Girls has worked, more or less, because Dennings is a genuine TV star who has fine chemistry with Behrs, and the show’s mechanism, operated by series co-creator and showrunner Michael Patrick King, is efficient if not original. This fall, though, it faces a major challenge: the task of taking over for How I Met Your Mother as the anchor show on CBS’s Monday night. The timeslot was kept warm (more like red-hot) for the first 5 weeks of the season by The Big Bang Theory, thanks to the network’s half-season of Thursday Night Football, but tonight was was Girls‘ turn to show that it could be worthy of the slot.
The Season 4 premiere, written by King and directed by Don Scardino, wasn’t the show at even its medium best, because it was forced to revolve around a pair of “events.” Half the episode was turned into a jokey infomercial for Keeping Up With the Kardashians, on which Max and Caroline were supposed to make an appearance–they didn’t, but the characters talked about the show so incessantly that ComcastNBCUniversal, which owns E!, the network that airs Kardashians, must have been gratified. It all built up to a 50-second cameo by Kim Kardashian herself, who mercifully wasn’t asked to do much heavy lifting when it came to punchlines. The other premiere milestone was the cutting of Caroline’s hair, a hallmark of the character whose trimming required a laborious set-up involving Caroline getting her hair caught in the girls’ Murphy bed, some lube, and many masturbation jokes.

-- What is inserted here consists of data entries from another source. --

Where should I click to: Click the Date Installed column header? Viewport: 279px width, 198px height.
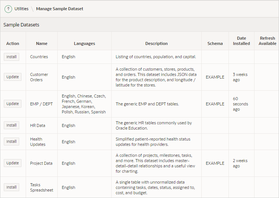tap(241, 41)
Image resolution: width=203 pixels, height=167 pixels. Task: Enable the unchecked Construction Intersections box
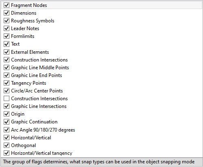[7, 99]
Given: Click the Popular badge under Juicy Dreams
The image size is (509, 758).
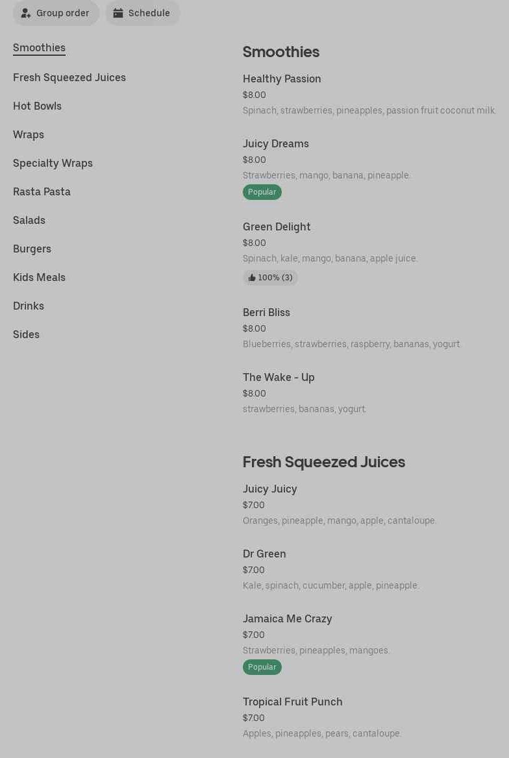Looking at the screenshot, I should pyautogui.click(x=262, y=192).
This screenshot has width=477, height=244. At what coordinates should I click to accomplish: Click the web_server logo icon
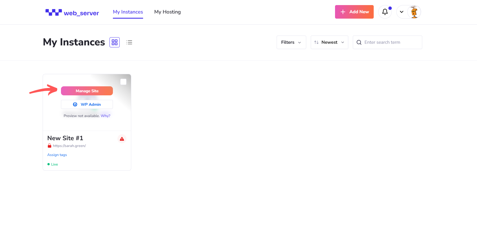point(54,12)
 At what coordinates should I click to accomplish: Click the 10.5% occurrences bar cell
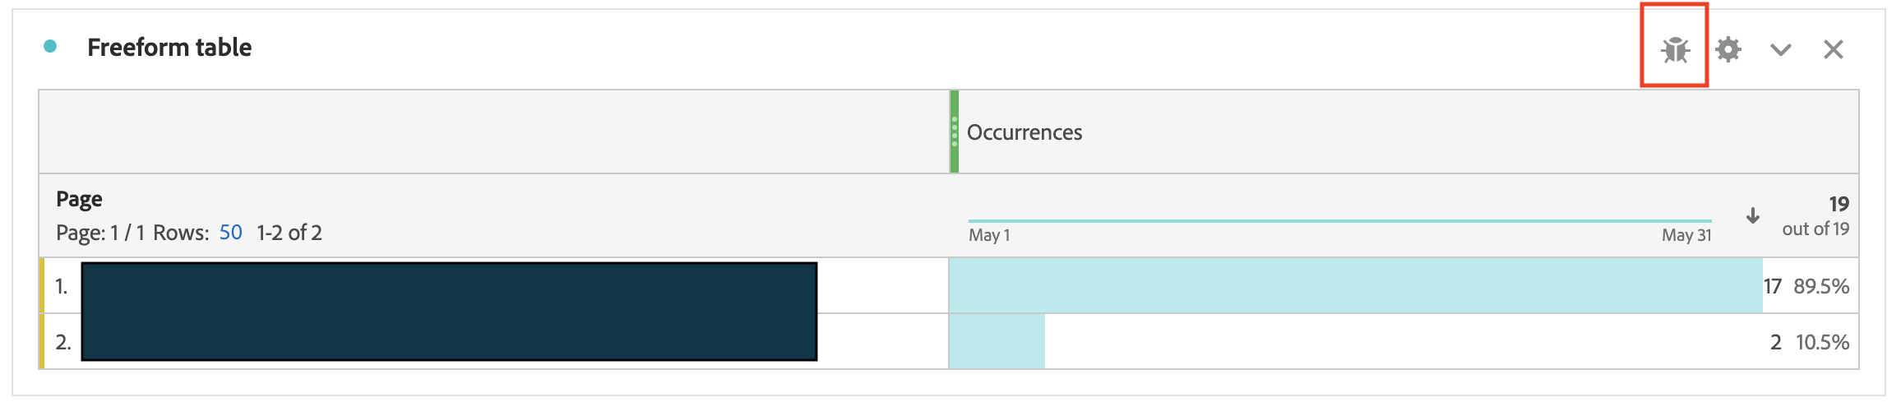1404,341
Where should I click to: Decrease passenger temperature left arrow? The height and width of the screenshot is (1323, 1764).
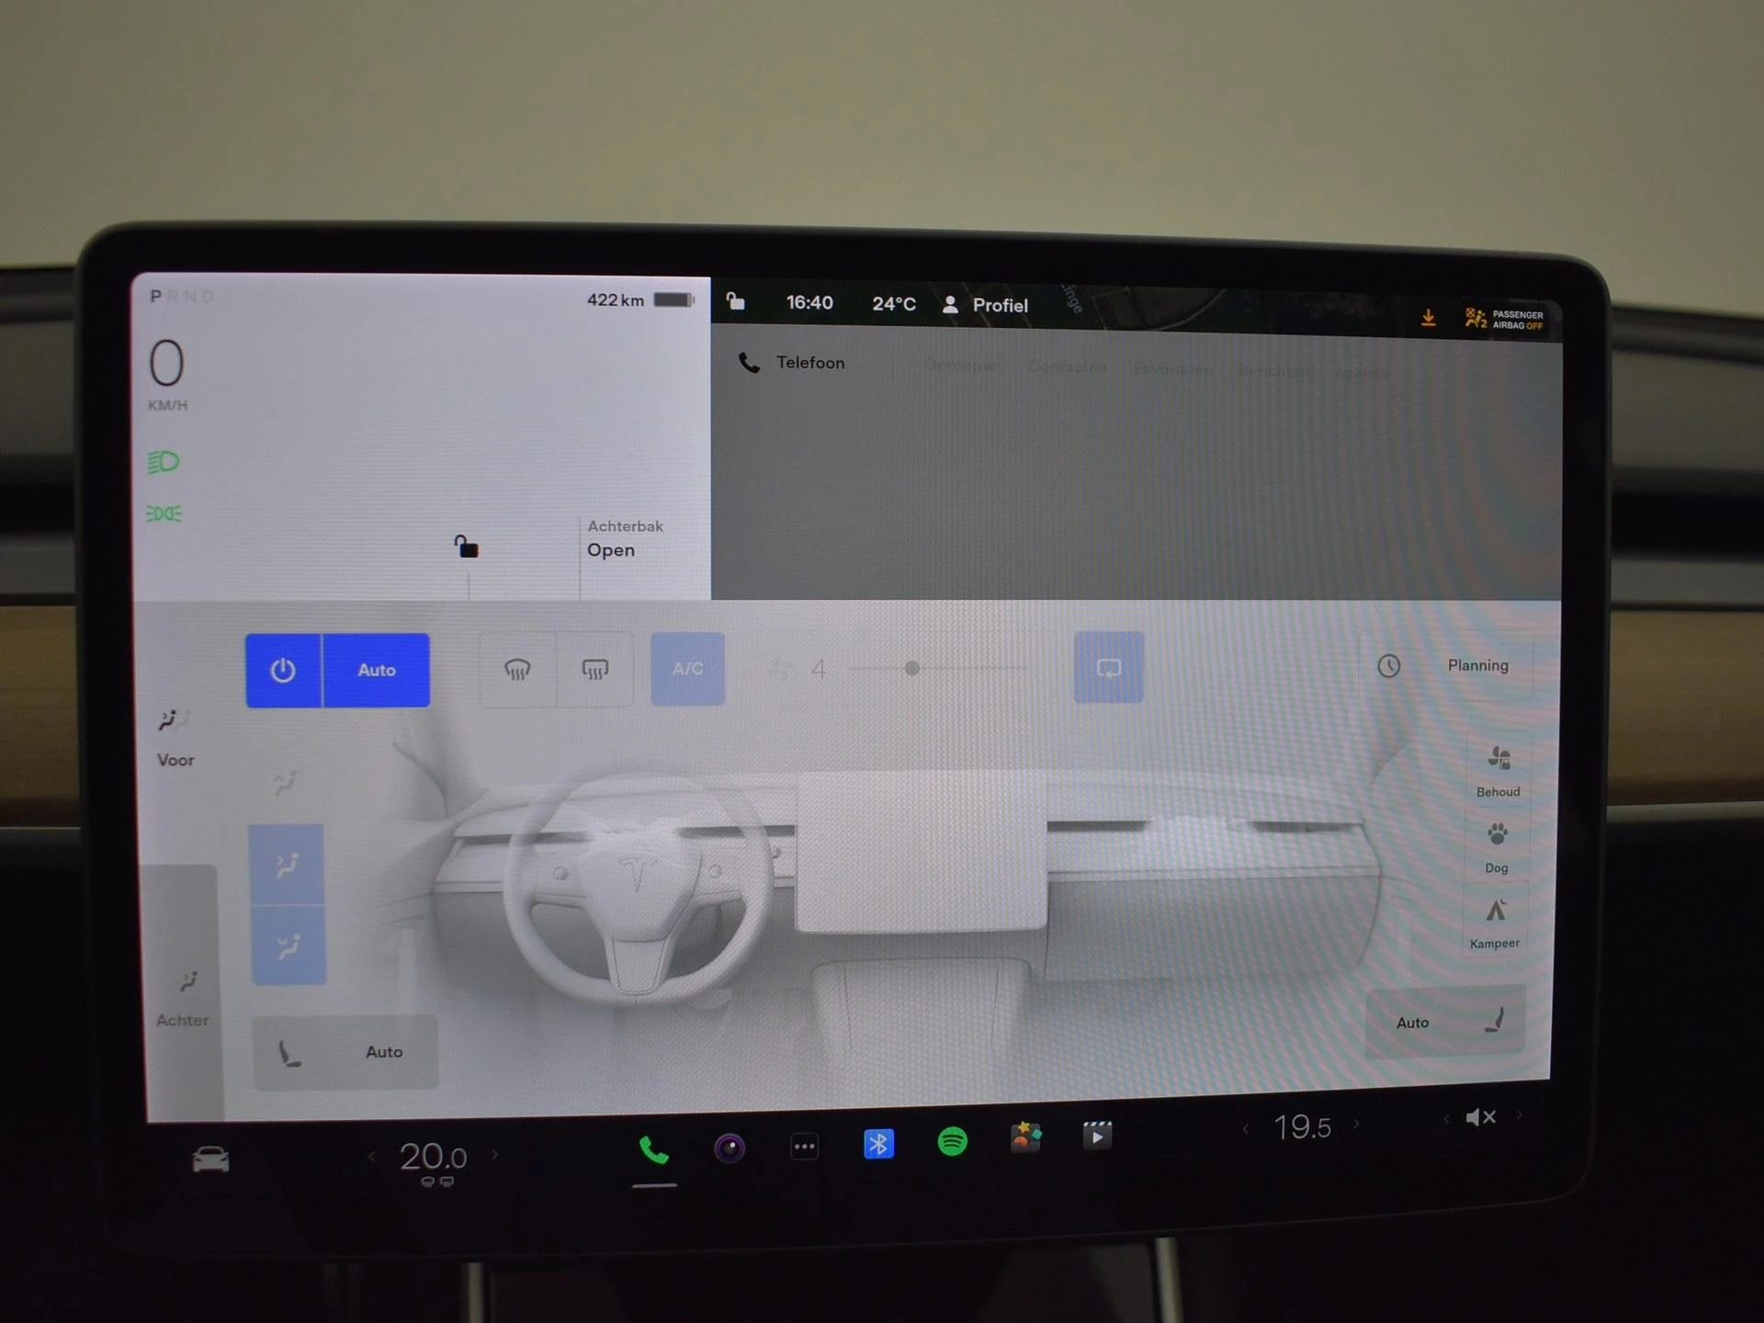click(1246, 1129)
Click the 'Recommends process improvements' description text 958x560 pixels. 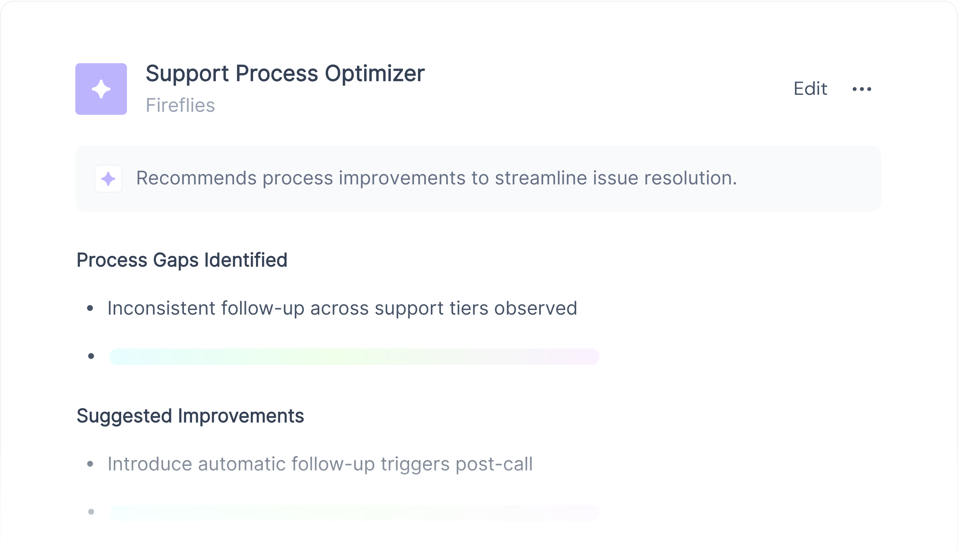pyautogui.click(x=436, y=178)
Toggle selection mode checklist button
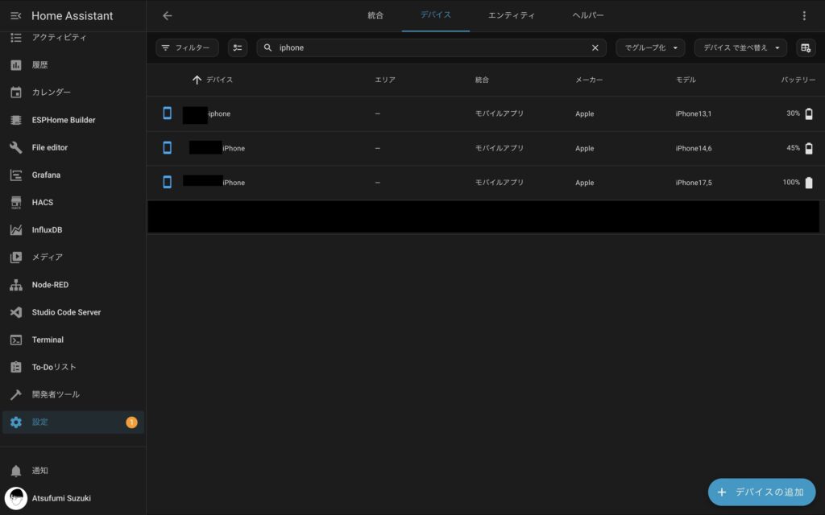The width and height of the screenshot is (825, 515). (238, 48)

With the exception of earth-shaking incidents like the haircut, nothing ever really happens on 2 Broke Girls, or at least nothing that can’t be reversed by the end of the season, and things are likely to stay that way, at least until the show jumps the shark and the network gets desperate. It’s a mildly pleasant half-hour that’s served its purpose filling in the night on Mondays, but it may be jumping out of its pay grade with the 8PM move. If it fails there, it’s more likely to be shifted back to an ancillary slot than to be in real trouble. It’s the comedy version of the crime procedurals that keep CBS afloat.